The score was rightly 6-3, 6-4 in favour of Sampras in the first match of their round-robin group of the BlackRock Masters, largely because he had 12 years in hand and can still serve out of a tree when the mood takes him. When Sampras actually made a tennis crowd laugh, McEnroe was pretty much a dead man stumbling.

Serving for the first set, Sampras thundered down an ace on the opening point. McEnroe stood, arms akimbo, staring at the spot where he felt the ball had landed. Kim Craven --- though he most certainly did not live up to his surname --- said he went along with the linesman's call. From the opposite end of the court, Sampras suddenly shouted "I saw it." He promptly raised a ball over his head, ambled forward, climbed the net, his arm still raised and placed the ball gently down on the centre service line.
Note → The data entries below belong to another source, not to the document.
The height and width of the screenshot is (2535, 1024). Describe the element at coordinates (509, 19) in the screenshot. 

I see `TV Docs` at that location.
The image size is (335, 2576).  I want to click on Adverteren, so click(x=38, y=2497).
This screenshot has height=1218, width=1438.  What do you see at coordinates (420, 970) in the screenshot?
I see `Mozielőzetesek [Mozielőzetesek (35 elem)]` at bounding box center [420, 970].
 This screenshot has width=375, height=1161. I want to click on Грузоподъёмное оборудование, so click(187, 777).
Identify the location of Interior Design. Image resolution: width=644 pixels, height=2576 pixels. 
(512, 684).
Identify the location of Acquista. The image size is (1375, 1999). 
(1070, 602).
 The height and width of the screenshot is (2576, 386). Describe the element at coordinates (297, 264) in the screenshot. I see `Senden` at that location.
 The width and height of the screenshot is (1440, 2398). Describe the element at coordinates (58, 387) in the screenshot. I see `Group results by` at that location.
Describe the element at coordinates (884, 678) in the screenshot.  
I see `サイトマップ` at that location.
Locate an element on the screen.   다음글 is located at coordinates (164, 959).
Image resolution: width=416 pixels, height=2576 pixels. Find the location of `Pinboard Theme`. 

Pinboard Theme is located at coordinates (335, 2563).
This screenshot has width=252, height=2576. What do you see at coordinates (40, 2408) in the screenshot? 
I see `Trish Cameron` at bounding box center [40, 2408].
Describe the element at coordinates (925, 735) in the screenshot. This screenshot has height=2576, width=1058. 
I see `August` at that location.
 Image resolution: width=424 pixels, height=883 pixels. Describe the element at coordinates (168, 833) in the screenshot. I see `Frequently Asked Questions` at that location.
You sensed that, against anyone else, McEnroe would have made a three-course meal of a rant. "I was really impressed with John," Sampras said. "He's been playing tennis almost every week since he retired from the Tour, he serve and volleyed and I found his serve hard to pick. This is a tough court to play on --- I wish they had slowed it up a little."

Today, Sampras may sneak down to the All England Club. "Can you get in without a suit and tie?" he asked. We think they will forgive him if he has left his in Beverly Hills.